Saturday, December 4, 1999

FIRST AMENDMENT (c. 1999).

FIRST AMENDMENT (c. 1999).
(From The Dissenter’s Dictionary, 1999)

Bauer
     The Board Majority and its toadies--particularly Raghu P. Mathur, Cedric Sampson, and Armando Ruiz--have demonstrated a willingness to crack down on dissent and criticism with indifference to student and faculty rights. For instance, in April of ’98, Mathur sent a memo to faculty instructing them not to “speak in their classes about campus political matters.” At about that time, two mild-mannered IVC students organized a series of protests, which were designed to draw attention to Mathur and the Board Majority's misconduct and the specter of accrediting difficulties. The protests were entirely peaceful and civil; nevertheless, Mathur began to impose arbitrary and unreasonable restrictions on the protesters, and the students responded by taking the matter to federal court. Ultimately, this led to the adoption, in the Spring of 1999, of a "speech and advocacy" policy, evidently based on UCI's, that defined and limited student expression rights on campus.
     In the summer of 1999, Mathur cited the new policy to justify his order (carried out by Ruiz) that faculty permanently remove all signage from their office doors and windows--surfaces that, in many cases, had long been adorned with colorful anti-Mathurisms. OCN coverage of the resulting faculty outrage led the board to in effect rescind the order. In the meantime, students challenged the policy in court. In the Fall, Judge Collins issued a preliminary injunction on behalf of the students, ruling that several of the policy's key provisions were unconstitutional. This did not prevent Mathur and Ruiz from attempting to enforce those provisions. During “Club Day” at IVC, upon being bullied by Armando Ruiz, a student cited the preliminary injunction, whereupon Ruiz barked, "I don't care what the court said!"
     IVC philosophy professor Roy Bauer had been one of the petitioners in the first Brown Act lawsuit (Bauer I) and was the sole petitioner of the second Brown Act lawsuit (Bauer II). Each was successful. Further, since the spring of '97, he had published various newsletters--evolving into The 'Vine and Dissent--that reported on board meetings, reprinted newspaper articles, and offered the opinions of various writers, all critical of the Board/union axis. Attempts by Mathur to harass Bauer failed to discourage Bauer's publication efforts, and so, in December of '98, the Chancellor sent Bauer a letter of reprimand--to be placed immediately in his personel file--alleging that he had authored elements in his published newsletters that violated district policies concerning discrimination and workplace violence.
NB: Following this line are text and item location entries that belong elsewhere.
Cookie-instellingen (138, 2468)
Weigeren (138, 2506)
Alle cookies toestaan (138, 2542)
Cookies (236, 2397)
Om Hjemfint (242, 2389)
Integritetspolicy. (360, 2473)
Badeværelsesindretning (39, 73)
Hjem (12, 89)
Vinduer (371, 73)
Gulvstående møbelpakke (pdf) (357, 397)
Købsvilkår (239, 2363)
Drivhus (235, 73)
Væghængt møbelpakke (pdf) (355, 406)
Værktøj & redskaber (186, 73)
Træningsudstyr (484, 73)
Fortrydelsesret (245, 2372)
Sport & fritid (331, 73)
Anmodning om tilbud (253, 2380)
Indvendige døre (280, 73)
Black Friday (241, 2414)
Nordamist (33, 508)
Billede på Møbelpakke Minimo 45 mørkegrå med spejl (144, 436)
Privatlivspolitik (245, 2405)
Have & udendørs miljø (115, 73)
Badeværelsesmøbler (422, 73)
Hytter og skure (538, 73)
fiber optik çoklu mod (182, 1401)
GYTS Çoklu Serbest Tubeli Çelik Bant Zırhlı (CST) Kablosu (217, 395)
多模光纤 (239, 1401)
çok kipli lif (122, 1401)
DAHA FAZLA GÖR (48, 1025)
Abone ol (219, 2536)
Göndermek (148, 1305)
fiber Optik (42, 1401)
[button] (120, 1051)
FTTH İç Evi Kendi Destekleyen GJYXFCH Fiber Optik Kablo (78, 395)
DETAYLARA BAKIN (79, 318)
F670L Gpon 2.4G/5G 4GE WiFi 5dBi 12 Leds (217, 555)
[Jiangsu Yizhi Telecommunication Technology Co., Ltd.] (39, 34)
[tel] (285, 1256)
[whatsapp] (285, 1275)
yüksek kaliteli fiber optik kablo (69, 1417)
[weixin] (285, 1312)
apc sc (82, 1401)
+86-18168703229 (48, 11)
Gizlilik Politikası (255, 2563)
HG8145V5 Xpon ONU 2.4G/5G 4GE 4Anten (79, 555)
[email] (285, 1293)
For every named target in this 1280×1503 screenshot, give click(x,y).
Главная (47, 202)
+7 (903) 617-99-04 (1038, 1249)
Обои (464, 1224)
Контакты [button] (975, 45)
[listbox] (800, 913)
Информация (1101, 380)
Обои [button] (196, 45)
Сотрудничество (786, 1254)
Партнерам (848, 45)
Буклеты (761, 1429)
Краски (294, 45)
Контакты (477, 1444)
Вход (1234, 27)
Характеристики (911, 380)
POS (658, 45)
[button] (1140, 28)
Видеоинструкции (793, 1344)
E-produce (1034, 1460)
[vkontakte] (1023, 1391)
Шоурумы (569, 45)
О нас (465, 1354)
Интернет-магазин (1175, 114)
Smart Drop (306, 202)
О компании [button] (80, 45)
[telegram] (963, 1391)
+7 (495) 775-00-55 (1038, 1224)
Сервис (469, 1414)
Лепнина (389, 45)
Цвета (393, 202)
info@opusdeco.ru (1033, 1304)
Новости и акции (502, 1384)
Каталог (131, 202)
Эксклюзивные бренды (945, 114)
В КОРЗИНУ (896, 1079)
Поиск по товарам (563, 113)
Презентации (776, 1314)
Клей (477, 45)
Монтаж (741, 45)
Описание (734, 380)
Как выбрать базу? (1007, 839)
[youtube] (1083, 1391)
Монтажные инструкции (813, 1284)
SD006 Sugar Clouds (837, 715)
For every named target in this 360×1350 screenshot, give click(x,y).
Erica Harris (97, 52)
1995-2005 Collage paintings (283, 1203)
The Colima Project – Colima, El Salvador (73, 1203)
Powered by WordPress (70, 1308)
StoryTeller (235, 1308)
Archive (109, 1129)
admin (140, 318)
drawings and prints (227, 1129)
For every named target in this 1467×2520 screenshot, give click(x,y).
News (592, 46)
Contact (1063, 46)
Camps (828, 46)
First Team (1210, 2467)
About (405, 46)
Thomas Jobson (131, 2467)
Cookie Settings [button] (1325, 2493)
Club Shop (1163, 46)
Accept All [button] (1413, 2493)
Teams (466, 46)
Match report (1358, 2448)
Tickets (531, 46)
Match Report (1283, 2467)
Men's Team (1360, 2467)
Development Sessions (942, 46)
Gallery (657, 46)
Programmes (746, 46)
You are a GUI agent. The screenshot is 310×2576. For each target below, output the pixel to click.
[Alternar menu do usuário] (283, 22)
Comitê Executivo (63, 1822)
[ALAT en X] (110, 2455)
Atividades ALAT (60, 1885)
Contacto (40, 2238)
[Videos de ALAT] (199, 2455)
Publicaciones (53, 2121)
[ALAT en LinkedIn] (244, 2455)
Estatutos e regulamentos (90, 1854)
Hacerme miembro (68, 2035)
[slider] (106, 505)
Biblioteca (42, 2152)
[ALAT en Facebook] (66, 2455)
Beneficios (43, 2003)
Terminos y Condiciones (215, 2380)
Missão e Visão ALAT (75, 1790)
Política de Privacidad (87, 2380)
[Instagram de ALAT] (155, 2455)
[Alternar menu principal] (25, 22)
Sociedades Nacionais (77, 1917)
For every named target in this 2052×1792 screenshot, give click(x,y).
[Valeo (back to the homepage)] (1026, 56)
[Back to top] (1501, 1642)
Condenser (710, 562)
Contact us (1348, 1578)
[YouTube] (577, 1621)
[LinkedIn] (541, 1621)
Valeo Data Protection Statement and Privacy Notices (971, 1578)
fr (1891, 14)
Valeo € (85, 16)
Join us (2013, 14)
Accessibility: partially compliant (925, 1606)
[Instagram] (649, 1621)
Sampson's interpretations of the newsletter elements took no notice of their satirical nature and were preposterous on their face. (For instance, a graphic metaphorically depicting Mathur's "violence" was interpreted as an expression of intent to do violence to Mathur.) No effort was made to determine whether Bauer was the author of all of the cited elements (he wasn't), and, in violation of the contract and board policy, the letter entered his file without warning and without providing Bauer an opportunity to respond to the charges.
Like the title says
     The Chancellor ordered Bauer to meet with him in December, at which time he asked no questions and simply outlined Bauer's alleged violations and, further, ordered him to seek counseling. At that meeting, Sampson asserted, preposterously, that Bauer's use of the phrase "Mr. Goo" to refer to Raghu P. Mathur was a clear reference to the racial epithet "gook." ("Mathur," said Sampson, "is an Asian." Mathur hails from India.) When asked what had inspired the letter's remark that the newsletters had created a hostile work environment for "Christians," Sampson said he "didn't know."
     Bauer responded with a lawsuit charging infringement of his constitutional rights. Soon, Judge Nora Manella, who, in court, characterised the counseling order as "Orwellian," issued a preliminary injunction on Bauer's behalf. Eventually, the case was taken over by Judge Feess, who, in the Fall of '99, awarded Bauer a summary judgment that reaffirmed Manella's ruling and went on to reject the district's "workplace violence" policy as unconstitutional on its face. (He judged that the "Discrimination" policy, also wielded against Bauer, though not unconstitutional on its face, was used for an "improper purpose," namely, to stifle dissent.) In his tentative ruling (later affirmed), Feess wrote: "The speech in question is core protected speech and there is no applicable First Amendment limitation that would permit the discipline to be imposed on Bauer...No reasonable person could have concluded that the written words of Bauer constituted a serious expression of an intent to harm or assault...Bauer was speaking out on matters [of] public interest, and his speech was a substantial (perhaps the only) motivating factor in the proposed discipline."
     In court, seeking to dissuade Feess from his ruling, the district's lawyer, Dave Larsen, noted that, owing to Bauer's newsletters, some participants are afraid to participate in district discourse because they're afraid they'll be criticized. Feess responded by saying that if people are silent because they fear criticism, then "so be it."
     On a 4-3 vote, the board decided to pursue an appeal. In the end, Sampson's ruthless attempt to silence Bauer could cost the district over $200,000.